DÍA DÉCIMO CUARTO. LA TÚNICA Y EL CUCURUCHO

Cuando llegaba esta época, la actividad en mi casa cambiaba. Yo tenía apenas cuatro o cinco años. En el dormitorio de mis padres había un armario que un ebanista procedente del pueblo de mi madre, Sahagún de Campos, había tallado a juego con la cama y la cómoda, además de una silla descalzadora. La madera utilizada pertenecía a unas cubas de vino que algún pariente había donado para tal fin y el artista que lo realizó, cuyo nombre no recuerdo pero sí haber escuchado que intervino en la rehabilitación del púlpito del trascoro de la Catedral de Palencia, se lo regaló con motivo de su boda.

En ese armario de cuatro puertas, al fondo, entre  la ropa guardada para la temporada adecuada, había una caja de cartón y un enorme cucurucho, un cono estrecho y alto de un cartón duro y liso, acabado en punta, en cuya base se habían acoplado dos cintas que, atadas bajo la barbilla, permitían ajustar esa estructura en tu cabeza dándote un aspecto que, para definirlo de un modo gráfico que todo el mundo entienda en ambos lados del Atlántico, te hacía parecer a cualquiera de los compañeros de David el Gnomo. Días antes del domingo de ramos, mi madre iba a buscar la caja y el cono y, sobre la mesa del comedor, extraía del recipiente una túnica blanca, una capa del mismo color y una tela con la que cubrir el cono de cartón, acoplándose a su forma y dejando caer un buen trozo del tejido en el que se habían abierto dos agujeros que, una vez colocados en su lugar correcto, coincidían con tus ojos y permitían una visión nítida, aunque ligeramente limitada.

La túnica, con botonadura roja y el escudo del Santo Sepulcro en el pecho, pertenecía a la cofradía del mismo nombre, una de las más antiguas de Palencia, a la que mi padre, miembro desde hacía muchos años, me había apuntado al nacer.

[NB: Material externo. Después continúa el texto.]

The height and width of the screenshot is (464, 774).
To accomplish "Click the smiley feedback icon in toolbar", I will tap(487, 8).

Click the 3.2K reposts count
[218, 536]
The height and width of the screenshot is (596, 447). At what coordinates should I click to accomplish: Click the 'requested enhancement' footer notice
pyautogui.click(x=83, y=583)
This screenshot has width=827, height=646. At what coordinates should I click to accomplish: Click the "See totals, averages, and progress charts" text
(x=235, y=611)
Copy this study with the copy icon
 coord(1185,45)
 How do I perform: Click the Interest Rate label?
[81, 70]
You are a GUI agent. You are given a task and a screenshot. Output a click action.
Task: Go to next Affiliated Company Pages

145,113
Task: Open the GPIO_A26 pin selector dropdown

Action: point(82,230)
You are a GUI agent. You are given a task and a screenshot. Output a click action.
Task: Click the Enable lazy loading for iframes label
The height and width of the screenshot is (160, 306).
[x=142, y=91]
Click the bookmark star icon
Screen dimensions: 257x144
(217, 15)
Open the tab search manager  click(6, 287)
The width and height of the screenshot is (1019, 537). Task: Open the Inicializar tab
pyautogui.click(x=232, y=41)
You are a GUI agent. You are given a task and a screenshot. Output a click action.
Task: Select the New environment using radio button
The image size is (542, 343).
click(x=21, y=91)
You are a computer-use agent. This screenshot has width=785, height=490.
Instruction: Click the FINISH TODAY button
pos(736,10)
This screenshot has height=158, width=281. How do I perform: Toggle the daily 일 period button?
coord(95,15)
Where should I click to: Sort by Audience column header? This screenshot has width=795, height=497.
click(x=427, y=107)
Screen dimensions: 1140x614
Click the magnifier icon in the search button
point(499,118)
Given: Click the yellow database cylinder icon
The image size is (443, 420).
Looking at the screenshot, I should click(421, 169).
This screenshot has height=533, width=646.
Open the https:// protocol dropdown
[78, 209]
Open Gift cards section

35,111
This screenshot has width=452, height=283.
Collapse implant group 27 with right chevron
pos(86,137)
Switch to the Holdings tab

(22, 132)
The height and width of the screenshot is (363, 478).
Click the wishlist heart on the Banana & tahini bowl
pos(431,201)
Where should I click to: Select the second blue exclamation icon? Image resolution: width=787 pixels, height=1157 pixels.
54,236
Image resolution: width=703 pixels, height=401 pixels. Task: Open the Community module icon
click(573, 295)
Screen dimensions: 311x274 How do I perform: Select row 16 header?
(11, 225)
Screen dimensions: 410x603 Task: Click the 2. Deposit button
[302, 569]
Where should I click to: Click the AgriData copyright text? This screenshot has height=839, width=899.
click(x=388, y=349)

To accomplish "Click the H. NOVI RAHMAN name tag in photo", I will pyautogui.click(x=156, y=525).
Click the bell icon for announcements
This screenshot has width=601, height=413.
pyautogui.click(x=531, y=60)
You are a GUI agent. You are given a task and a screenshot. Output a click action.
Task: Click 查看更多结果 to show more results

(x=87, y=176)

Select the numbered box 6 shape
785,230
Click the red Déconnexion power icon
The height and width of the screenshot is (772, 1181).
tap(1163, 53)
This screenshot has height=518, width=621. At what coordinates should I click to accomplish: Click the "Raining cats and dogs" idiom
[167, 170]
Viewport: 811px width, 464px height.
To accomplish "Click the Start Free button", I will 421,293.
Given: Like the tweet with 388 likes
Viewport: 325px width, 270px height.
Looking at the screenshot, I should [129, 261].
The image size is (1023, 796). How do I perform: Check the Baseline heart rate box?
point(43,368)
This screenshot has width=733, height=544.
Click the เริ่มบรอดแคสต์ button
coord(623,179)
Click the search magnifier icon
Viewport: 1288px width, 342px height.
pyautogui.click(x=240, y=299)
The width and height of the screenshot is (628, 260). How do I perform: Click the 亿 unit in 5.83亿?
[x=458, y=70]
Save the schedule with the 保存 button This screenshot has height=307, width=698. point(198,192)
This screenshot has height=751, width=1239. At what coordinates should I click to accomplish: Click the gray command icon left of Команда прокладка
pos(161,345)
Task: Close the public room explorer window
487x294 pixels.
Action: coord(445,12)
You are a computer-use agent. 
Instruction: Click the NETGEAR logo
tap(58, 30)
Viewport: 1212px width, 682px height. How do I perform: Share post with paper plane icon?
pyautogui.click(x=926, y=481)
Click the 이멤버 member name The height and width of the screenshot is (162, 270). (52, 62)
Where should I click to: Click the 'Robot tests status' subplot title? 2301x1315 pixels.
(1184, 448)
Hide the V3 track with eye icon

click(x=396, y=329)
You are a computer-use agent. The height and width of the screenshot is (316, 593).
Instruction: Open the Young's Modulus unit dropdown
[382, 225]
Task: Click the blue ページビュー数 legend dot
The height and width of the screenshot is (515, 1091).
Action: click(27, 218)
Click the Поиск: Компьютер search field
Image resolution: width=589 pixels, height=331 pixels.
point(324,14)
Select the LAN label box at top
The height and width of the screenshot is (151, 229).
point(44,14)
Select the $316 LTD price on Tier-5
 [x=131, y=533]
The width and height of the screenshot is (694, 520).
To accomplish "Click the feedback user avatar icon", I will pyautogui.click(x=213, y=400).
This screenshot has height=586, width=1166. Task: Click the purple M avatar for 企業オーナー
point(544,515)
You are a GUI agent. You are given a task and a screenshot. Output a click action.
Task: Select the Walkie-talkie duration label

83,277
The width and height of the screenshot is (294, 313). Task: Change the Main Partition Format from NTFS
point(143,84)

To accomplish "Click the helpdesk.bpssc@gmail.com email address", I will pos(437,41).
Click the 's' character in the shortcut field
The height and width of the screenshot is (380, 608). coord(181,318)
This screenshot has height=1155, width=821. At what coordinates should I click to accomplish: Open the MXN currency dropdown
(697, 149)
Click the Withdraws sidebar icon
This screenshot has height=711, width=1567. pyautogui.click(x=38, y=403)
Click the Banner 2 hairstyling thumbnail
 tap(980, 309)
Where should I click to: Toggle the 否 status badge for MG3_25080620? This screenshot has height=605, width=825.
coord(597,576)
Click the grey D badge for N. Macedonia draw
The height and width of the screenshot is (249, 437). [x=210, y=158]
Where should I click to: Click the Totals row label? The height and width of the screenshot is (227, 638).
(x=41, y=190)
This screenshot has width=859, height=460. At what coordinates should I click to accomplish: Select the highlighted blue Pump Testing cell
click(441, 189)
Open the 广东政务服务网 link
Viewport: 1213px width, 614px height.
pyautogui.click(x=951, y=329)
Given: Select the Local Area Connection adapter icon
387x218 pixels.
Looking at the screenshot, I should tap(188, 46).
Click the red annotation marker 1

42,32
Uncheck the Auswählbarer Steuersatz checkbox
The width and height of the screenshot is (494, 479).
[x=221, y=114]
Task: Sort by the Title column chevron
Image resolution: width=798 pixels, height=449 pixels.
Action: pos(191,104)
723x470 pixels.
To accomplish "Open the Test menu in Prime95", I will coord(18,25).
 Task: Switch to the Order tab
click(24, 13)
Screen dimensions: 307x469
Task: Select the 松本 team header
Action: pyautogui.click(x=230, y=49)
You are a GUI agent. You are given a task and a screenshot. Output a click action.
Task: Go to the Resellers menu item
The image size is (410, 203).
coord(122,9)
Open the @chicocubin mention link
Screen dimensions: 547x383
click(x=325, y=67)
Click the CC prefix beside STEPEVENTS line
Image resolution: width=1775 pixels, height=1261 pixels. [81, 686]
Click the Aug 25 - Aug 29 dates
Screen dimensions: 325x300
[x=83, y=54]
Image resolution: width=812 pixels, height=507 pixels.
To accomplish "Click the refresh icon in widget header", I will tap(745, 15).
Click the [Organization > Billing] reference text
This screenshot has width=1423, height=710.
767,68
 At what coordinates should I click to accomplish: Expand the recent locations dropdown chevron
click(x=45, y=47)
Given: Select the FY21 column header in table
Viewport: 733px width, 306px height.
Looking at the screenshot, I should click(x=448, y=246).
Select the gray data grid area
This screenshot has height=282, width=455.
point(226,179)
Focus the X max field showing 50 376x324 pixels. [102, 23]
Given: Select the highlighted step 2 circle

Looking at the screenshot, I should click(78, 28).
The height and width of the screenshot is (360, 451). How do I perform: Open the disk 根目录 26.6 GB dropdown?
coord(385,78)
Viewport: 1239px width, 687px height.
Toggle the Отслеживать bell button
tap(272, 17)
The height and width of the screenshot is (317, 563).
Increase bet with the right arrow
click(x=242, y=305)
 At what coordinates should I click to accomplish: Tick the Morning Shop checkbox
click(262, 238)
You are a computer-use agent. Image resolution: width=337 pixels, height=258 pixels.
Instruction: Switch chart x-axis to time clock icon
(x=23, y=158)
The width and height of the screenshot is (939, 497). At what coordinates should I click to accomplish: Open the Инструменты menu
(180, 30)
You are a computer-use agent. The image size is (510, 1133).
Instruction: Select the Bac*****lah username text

La capa, con un cordon  rojo, fino y cosido en los bordes, completaba el "traje de tararú", que era como llamábamos a la indumentaria popularmente en casa. Alrededor de la mesa mirábamos el conjunto como si se tratara de un tesoro. A partir del domingo siguiente participaría en las procesiones como un integrante más y mi madre se anticipaba a la fecha sacando la túnica, la capa y el cucurucho por dos razones: para comprobar que, guardada desde el año anterior no había recibido alguna mancha, ni amarilleado la tela por efecto de las condiciones de guardado y una segunda, más importante e inevitable: que desde el año anterior yo había crecido lo suficiente como para obligarle a alargar unos centímetros la longitud de la túnica, sacando parte del bajo que, de forma previsora, había hecho al confeccionarla el primer año.

Mi abuela preparaba hojuelas en la cocina, que luego ponía sobre la mesa en una enorme bandeja mientras mi madre ajustaba la túnica a mi cuerpo y marcaba con alfileres la , a añadir al largo, que eran el equivalente a los centímetros crecidos desde que terminó la semana santa el año anterior.

Fuera, de la calle, llegaba el eco de una banda de cornetas que ensayaba junto al río. El sonido agudo e inconfundible llenaba el aire frío aún en la primavera castellana y pronto, en el balcón, colgaría una rama de palmera, amarilla, que con esfuerzo habría cargado en un itinerario que recorría las calles de mi ciudad.

Hoy, desde mi terraza, sobre los cinco carriles vacíos de la avenida en la que vivo, a una distancia de diez mil kilómetros y sesenta años, si cierro los ojos puedo sentir aún el tacto de aquella túnica y el capirote en forma de cono tan difícil de mantener erguido sobre mi cabeza al desfilar por las calles de Palencia.

El aire olía a pan y anises, pero eso quizás lo cuente mañana.